Monday, November 03, 2008

An unusual approach to log parsing

I saw an interesting article about logging today on reddit, and it struck a nerve with me, specifically how most text logs are not designed for easy parsing.  (I don't agree with the second point, though -- sometimes logging is tracing, or perhaps more accurately, sometimes tracing is logging.)

We had a lot of log and trace data at Mozy, several GB per day.  A traditional parsing approach would have been tedious and prone to regressions when the messages generated by the server changed.  So Paul Cannon, a frustrated lisp programmer, designed a system where the log API looked something like this:

self.log('command_reply(%r, %r)' % (command, arg))

Then the log processor would define the vocabulary (command_reply, etc.) and, instead of parsing the log messages, eval them!   This is an approach that wouldn't have occurred to me, nor would I have thought of using partial function application to simplify passing state (from the log processor and/or previous log entries) to these functions.  (e.g., the entry for command_reply in the eval namespace might be 'command_reply': partial(self.command_reply, db_cursor, thread_id))
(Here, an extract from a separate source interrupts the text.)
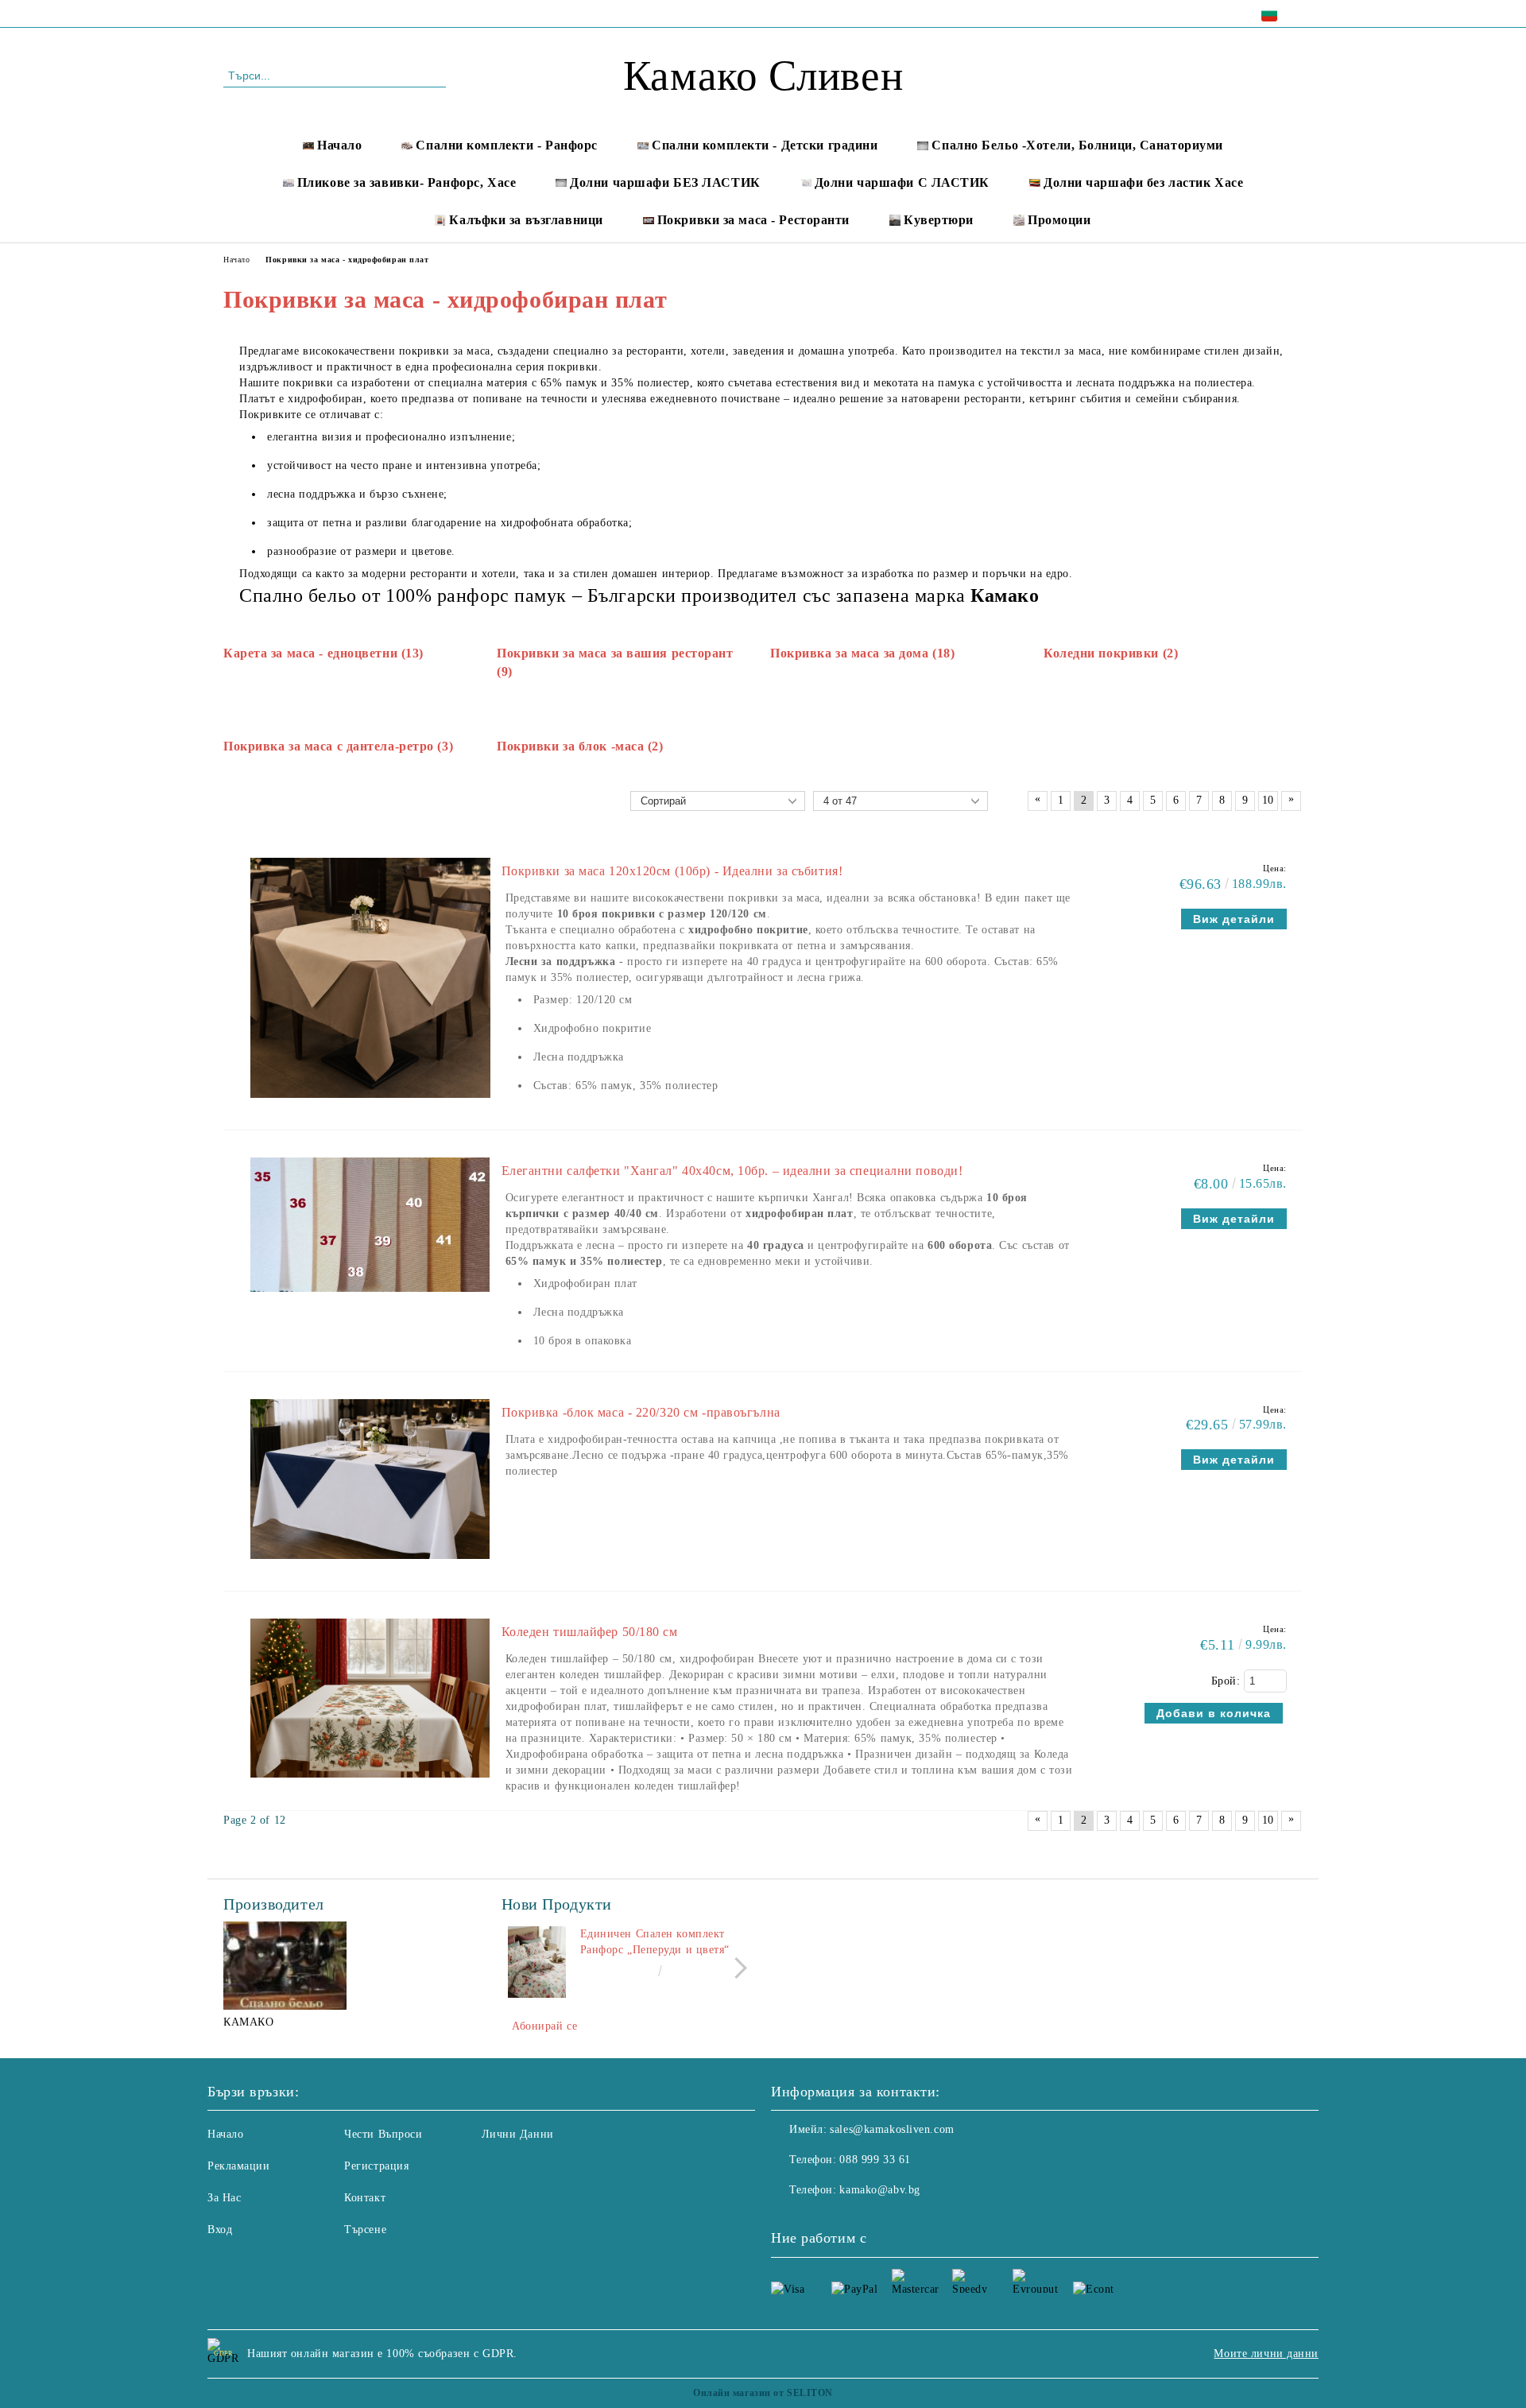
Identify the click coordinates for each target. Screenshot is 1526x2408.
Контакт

There are drawbacks to this approach; perhaps the largest is that this works best in homogeneous systems.  Python's repr function (invoked by the %r formatting character) is great at taking care of any quoting issues necessary when dealing with Python primitives, as well as custom objects with some help from the programmer.  But when we started having a C++ system also log messages to this system, it took them several tries to fix all the corner cases involved in generating messages that were valid python code.

On balance, I think this un-parsing approach was a huge win, and as the first application of "code is data" that made more than theoretical sense to me it was a real "eureka!" moment.